Demonstrating Learning Along with the data visualization that ISM is investigating, teachers have begun to inquire into the question, How do we know we have learned? Using the once-a-month Pre-K to 12 meetings, for example, the English Language Arts team is collecting samples of student work and using a tuning protocol to arrive at a shared understanding of standards mastery in writing, an integral value as one of the school’s Student Learning Outcomes. Student assessment is only one of the data sets that show school improvement. Some teams are also involved in gathering data about effective instruction. As part of their subject review, the Arts team have created a process for peer observation of practices in the arts classrooms, using the same standards used in the school’s teacher effectiveness appraisal and growth system.
Curriculum is our Promise to our students and families ISM appreciates that the curriculum is a promise that we make to the families who entrust their children’s education to our school. The ISM Promise calls for the learning at ISM to be visible, coherent and guaranteed. As we continue to inquire and improve learning in the school, the ISM Promise is about working together to create clear pathways to success for each student from Pre-K to 12. For the community, the ISM Promise bridges the past to present, embracing the growth of the school from its founding to where we are now. Present actions resonate with the words of ISM founder Daw Khine, “We hope and believe that all of us can work together as one to build a stronger ISM.”
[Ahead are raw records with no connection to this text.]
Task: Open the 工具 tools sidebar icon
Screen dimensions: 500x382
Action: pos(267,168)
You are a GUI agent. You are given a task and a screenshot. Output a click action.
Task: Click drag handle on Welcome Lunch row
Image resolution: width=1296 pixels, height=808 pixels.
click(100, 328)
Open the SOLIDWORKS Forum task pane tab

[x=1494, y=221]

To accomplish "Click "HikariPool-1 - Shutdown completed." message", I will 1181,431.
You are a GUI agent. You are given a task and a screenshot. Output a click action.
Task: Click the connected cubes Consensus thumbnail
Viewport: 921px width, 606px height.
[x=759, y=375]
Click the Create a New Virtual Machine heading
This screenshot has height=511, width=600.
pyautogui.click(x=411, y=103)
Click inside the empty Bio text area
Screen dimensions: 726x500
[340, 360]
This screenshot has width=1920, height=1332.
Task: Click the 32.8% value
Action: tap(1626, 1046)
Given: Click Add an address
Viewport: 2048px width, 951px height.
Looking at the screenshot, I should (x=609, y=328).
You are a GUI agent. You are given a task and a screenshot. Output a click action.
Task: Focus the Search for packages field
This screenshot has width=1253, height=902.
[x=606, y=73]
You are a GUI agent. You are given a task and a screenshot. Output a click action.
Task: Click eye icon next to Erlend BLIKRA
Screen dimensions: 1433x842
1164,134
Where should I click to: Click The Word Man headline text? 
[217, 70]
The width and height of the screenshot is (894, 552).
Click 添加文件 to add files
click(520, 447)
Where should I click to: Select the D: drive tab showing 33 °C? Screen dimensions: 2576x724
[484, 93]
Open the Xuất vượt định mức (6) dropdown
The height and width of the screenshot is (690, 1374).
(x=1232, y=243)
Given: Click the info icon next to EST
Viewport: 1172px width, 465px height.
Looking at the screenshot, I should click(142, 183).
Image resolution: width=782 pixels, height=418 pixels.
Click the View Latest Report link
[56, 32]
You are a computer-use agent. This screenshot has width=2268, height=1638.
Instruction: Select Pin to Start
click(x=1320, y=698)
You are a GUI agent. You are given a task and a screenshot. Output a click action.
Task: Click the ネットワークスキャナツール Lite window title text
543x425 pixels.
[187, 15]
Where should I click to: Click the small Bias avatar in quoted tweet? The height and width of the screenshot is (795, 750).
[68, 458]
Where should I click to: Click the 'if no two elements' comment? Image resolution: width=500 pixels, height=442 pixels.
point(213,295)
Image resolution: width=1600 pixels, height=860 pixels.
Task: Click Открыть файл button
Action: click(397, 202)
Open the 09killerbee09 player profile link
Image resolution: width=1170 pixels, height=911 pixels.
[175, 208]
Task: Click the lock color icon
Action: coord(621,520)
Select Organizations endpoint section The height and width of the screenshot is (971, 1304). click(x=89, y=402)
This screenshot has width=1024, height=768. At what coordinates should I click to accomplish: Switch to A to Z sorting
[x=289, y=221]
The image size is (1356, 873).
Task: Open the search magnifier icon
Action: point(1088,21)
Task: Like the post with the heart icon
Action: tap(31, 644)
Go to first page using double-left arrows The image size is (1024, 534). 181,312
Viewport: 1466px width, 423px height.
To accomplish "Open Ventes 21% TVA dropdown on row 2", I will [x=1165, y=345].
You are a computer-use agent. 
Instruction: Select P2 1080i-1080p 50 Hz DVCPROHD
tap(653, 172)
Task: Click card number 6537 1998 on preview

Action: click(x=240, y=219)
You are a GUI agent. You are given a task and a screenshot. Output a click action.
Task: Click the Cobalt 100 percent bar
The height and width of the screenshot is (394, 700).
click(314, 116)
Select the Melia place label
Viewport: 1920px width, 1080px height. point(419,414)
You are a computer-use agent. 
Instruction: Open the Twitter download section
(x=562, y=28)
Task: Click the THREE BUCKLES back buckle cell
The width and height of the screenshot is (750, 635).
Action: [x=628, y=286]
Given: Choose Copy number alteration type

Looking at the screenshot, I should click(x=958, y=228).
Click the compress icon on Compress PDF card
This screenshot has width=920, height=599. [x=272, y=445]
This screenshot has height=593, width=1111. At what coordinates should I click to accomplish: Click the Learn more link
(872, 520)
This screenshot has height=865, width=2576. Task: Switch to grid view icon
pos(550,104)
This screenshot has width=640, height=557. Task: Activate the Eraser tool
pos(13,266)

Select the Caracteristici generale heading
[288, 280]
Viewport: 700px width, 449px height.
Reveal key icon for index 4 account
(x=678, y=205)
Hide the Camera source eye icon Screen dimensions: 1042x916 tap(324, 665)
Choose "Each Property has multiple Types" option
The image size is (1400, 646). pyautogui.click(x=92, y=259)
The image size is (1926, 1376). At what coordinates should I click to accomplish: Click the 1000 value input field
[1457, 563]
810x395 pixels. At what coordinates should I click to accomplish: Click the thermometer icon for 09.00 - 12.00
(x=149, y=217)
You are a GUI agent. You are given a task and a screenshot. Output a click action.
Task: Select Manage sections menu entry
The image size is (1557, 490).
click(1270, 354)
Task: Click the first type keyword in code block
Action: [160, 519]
References Bartlett, K., & Eldridge, G. (2014). “The Learning Ecosystem.” Common Ground Collaborative. Retrieved from https://commongroundcollaborative.org/what-we-do/ on November 17, 2020.
Bartlett, K., & Low, D. (2020). The Learning Playbook; Building experts in the learning game. Brussels: Common Ground Collaborative.
Hattie, J. (2012). Visible learning for teachers; Maximizing impact on learning. New York: Routledge.
Marzano, R. J. (2003). What works in schools: Translating research into action. Alexandria, VA: ASCD.